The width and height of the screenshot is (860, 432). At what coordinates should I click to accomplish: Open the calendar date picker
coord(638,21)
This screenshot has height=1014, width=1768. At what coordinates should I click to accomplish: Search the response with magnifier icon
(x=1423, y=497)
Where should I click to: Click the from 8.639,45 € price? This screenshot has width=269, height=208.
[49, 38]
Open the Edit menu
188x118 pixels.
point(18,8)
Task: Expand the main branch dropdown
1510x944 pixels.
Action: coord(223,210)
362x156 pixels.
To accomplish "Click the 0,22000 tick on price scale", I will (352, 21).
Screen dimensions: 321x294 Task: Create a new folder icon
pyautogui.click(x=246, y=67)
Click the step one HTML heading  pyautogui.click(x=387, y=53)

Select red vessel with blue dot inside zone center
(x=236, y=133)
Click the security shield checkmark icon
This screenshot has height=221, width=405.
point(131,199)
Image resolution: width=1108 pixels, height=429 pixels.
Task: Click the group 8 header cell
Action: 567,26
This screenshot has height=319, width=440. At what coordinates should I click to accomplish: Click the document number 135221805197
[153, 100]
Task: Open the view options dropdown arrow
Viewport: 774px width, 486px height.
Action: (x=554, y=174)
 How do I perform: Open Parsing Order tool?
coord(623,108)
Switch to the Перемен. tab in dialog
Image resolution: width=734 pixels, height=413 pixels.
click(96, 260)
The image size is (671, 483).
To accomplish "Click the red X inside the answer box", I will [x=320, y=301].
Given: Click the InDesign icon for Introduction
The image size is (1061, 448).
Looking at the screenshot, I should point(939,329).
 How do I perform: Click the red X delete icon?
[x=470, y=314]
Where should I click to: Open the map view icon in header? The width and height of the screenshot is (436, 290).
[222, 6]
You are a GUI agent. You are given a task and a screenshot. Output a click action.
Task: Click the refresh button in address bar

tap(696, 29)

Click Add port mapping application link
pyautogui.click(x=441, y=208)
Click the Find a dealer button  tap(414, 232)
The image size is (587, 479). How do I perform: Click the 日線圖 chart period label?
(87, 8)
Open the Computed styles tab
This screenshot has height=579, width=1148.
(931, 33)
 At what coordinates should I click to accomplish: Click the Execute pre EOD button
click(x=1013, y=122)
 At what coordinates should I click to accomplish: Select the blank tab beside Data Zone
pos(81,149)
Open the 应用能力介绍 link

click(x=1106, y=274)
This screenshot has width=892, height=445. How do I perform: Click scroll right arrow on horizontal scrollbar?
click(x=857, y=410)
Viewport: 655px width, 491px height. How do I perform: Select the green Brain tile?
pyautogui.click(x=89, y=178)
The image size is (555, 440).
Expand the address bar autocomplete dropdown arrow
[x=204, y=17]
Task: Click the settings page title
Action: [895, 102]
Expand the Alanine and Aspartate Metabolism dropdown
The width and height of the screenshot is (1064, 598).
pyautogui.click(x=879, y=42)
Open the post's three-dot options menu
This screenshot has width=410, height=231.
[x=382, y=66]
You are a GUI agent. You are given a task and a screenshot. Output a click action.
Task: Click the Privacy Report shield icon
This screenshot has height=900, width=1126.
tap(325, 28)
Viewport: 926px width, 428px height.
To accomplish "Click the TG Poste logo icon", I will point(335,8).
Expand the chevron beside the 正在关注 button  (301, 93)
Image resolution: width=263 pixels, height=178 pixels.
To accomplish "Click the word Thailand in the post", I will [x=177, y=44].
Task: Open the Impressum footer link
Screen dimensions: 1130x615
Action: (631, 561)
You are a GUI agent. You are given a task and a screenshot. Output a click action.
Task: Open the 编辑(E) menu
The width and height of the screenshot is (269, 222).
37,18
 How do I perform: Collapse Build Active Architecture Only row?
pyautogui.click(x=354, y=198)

__Instruction__: Pull out every line of the records above that contains the word "address", keeping each line unchanged.

__Correct output__:
Task: Click the refresh button in address bar
Expand the address bar autocomplete dropdown arrow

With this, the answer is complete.